(INFORMATION SUPPLIED):
· · ·

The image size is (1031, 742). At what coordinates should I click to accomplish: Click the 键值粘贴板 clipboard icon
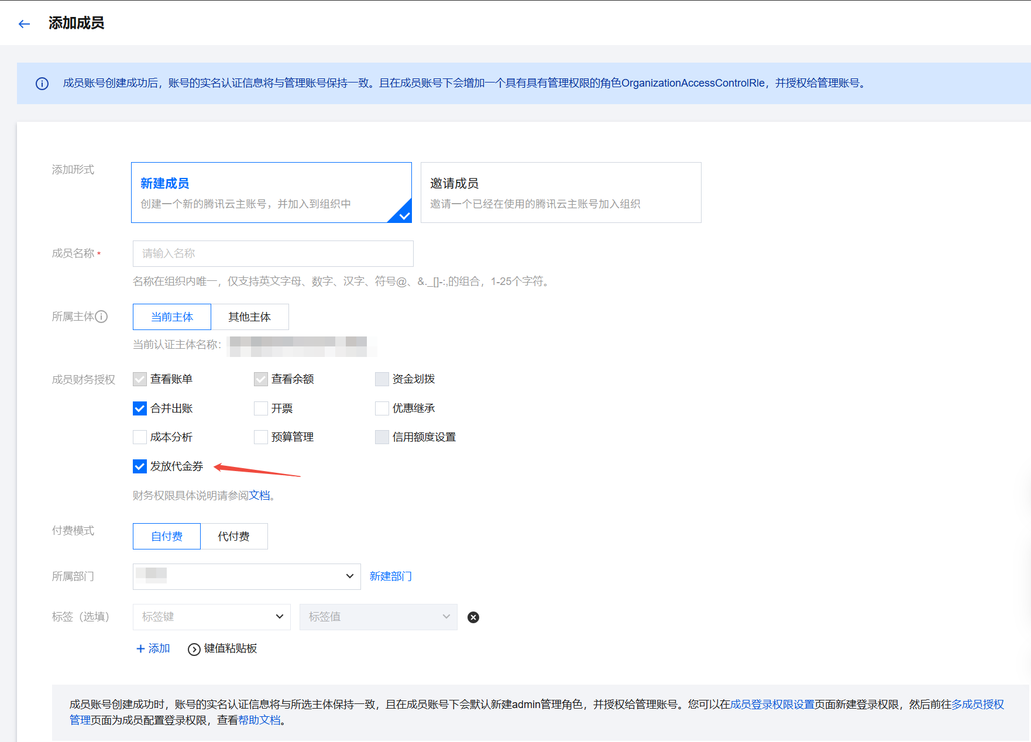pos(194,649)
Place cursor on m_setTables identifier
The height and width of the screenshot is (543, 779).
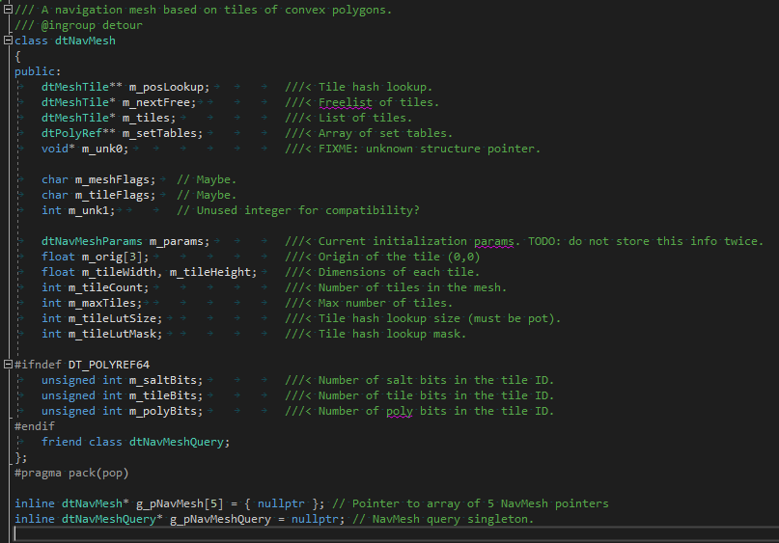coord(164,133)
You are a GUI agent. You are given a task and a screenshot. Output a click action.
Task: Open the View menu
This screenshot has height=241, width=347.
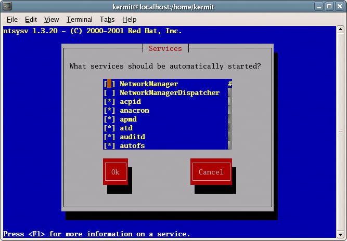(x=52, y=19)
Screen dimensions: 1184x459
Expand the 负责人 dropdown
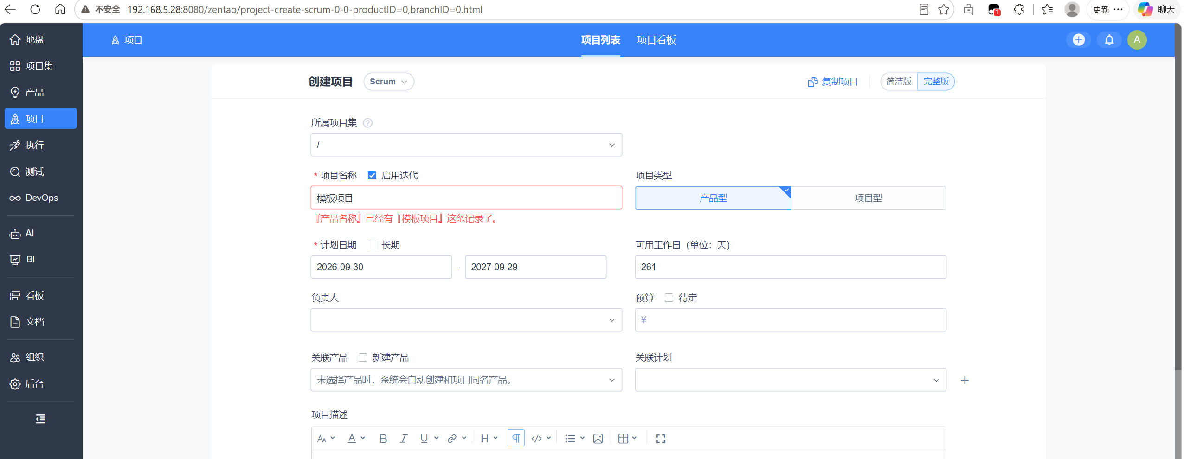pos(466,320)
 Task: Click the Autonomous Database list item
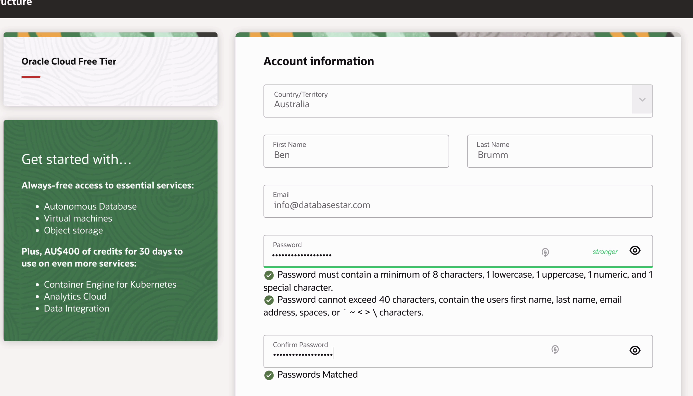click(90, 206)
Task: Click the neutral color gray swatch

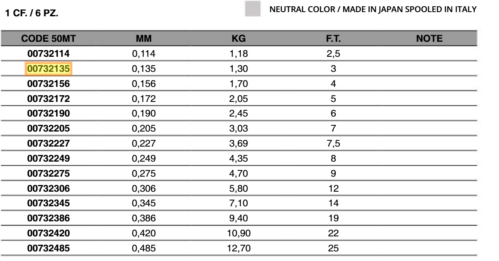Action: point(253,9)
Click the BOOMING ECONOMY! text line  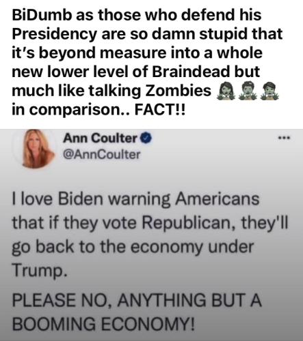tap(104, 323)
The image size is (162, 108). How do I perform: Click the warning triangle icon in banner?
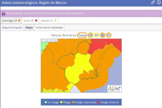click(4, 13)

· · ·

(CHALLENGE):
Reproduce the material word for word, from the line containing "The image size is (162, 108)." through the end of the material. Leave out the pictures.

(THE SOLUTION):
The image size is (162, 108). How do I perform: Click the warning triangle icon in banner?
click(4, 13)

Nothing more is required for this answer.